I Built a CLI That X-Rays Your AI Coding Sessions — No LLM, <5ms (Open Source)
agents claude cursor gemini open-source reasoning
| Source: Dev.to | Original article
A developer has released an open‑source command‑line tool that “X‑rays” AI‑assisted coding sessions, scoring every prompt in under five milliseconds and doing so without invoking a large language model. The utility, dubbed **rtk**, intercepts the text you type into any supported AI coding agent—Claude Code, Cursor, Gemini CLI, Aider, Codex, Windsurf, Cline, among others—compresses the output before it reaches the model’s context window and assigns a numeric quality score. Over ten weeks the author logged 3,140 prompts, posting an average score of 38, a metric the creator says correlates with downstream success rates such as fewer compilation errors and reduced token consumption.
Why it matters is twofold. First, prompt engineering has become a hidden bottleneck in developer workflows that now lean heavily on generative AI. Real‑time feedback lets programmers refine their queries before the model processes them, cutting wasted cycles and cloud costs. Second, because rtk operates entirely locally, it sidesteps the privacy concerns that have dogged commercial AI services—a theme we explored in our April 9 piece on the trade‑off between convenience and data exposure. By shrinking the prompt before it hits the model, rtk also stretches the effective context window, enabling longer, more coherent coding sessions without the token‑budget penalties that typically force developers to truncate history.
The release builds on a series of community‑driven tools that treat AI‑augmented development as a first‑class artifact. Earlier this month we covered a “time‑machine” CLI that snapshots sessions for later review, and a tmux‑based IDE that persists terminal state across reboots. rtk’s scoring engine adds a quantitative layer to those retrospectives, turning anecdotal notes into actionable metrics.

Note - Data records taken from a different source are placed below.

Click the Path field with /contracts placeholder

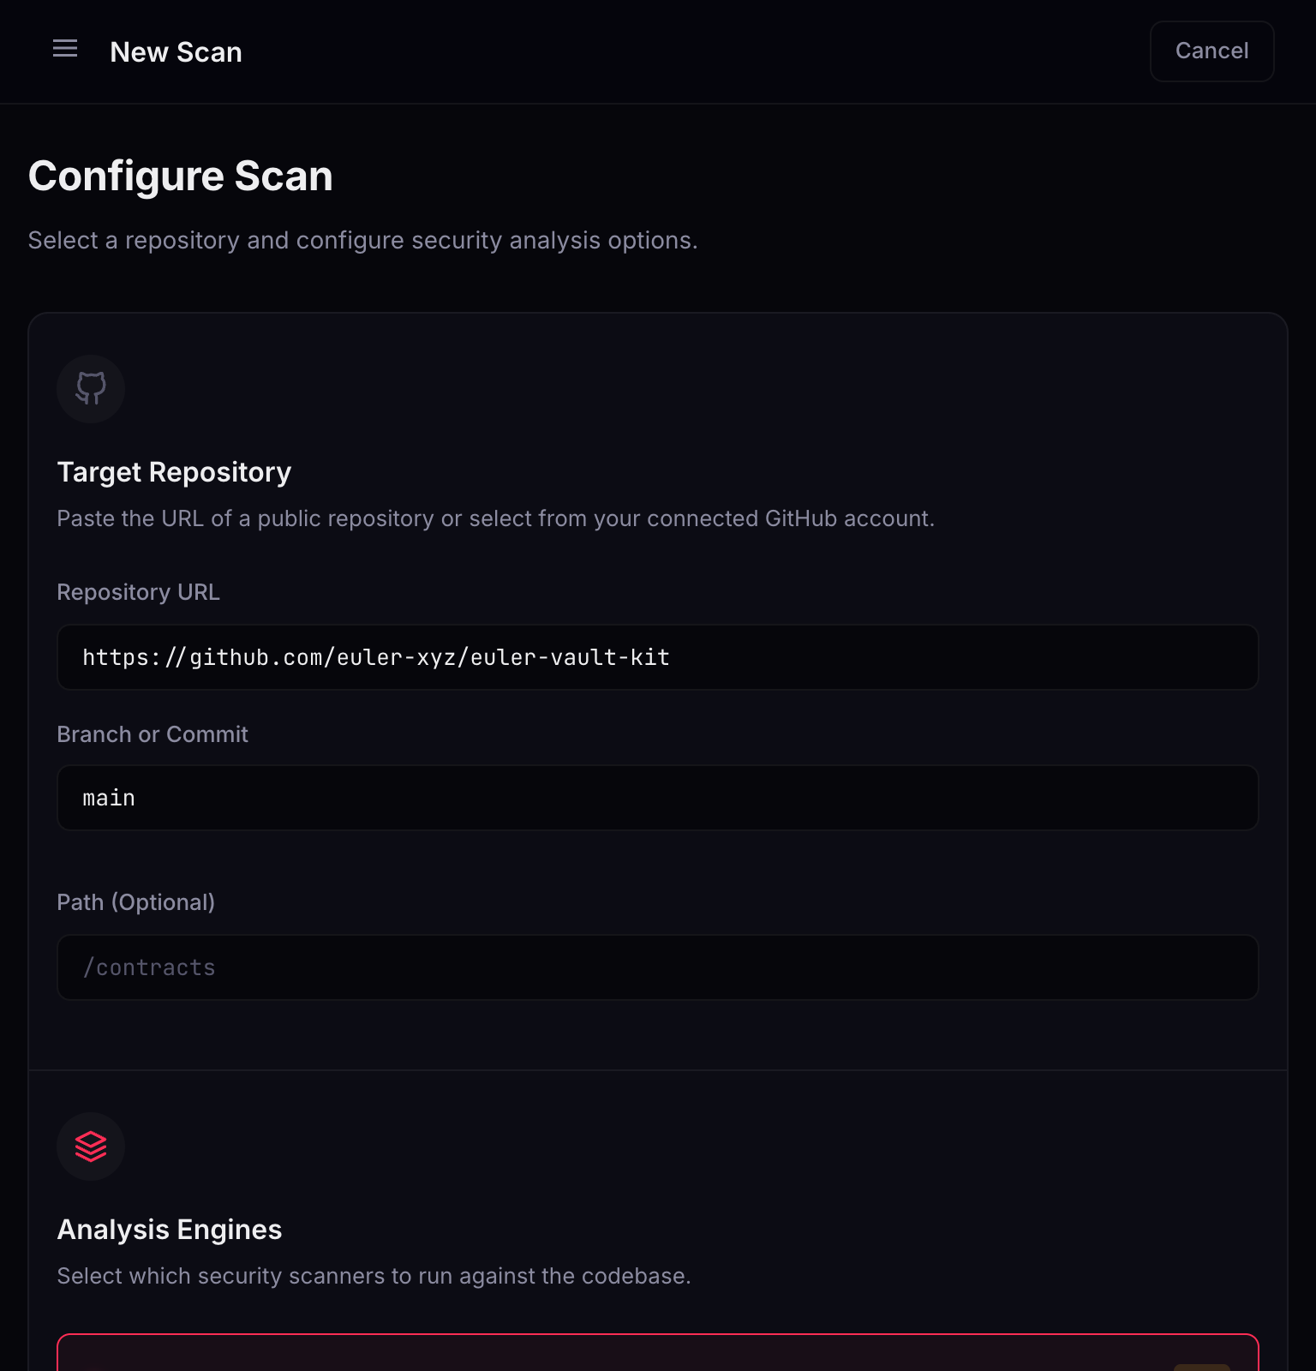coord(657,967)
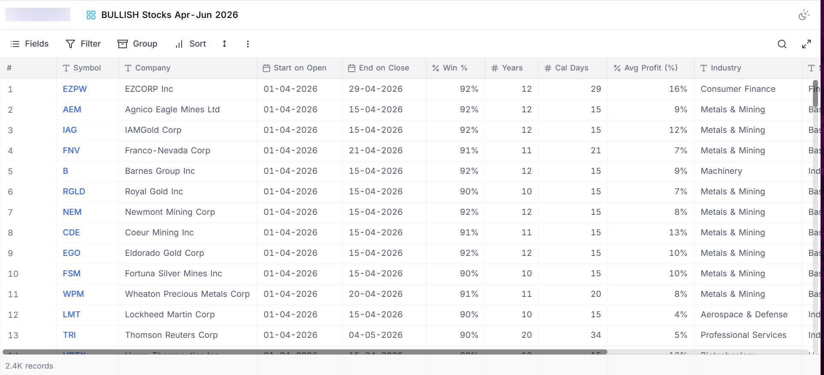Viewport: 824px width, 375px height.
Task: Open the EZPW symbol link
Action: pos(74,89)
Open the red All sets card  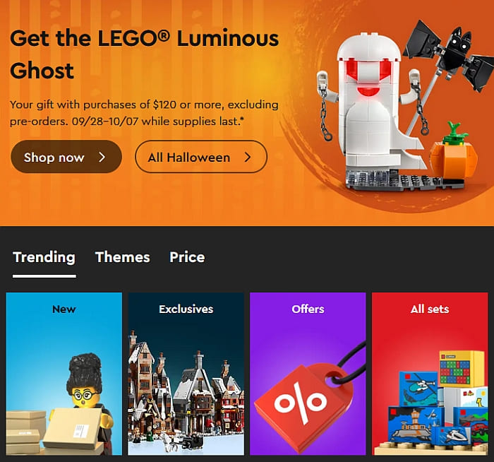(x=430, y=374)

What to watch next: the project’s GitHub repo already lists integration hooks for emerging agents, and the author hints at a dashboard that visualises score trends over time. If the community adopts rtk widely, we could see a new benchmark for prompt quality, and perhaps commercial IDEs will embed similar analytics to market “smarter” AI coding experiences. Keep an eye on the repo’s issue tracker for extensions that tie scores to automated refactoring or CI pipelines.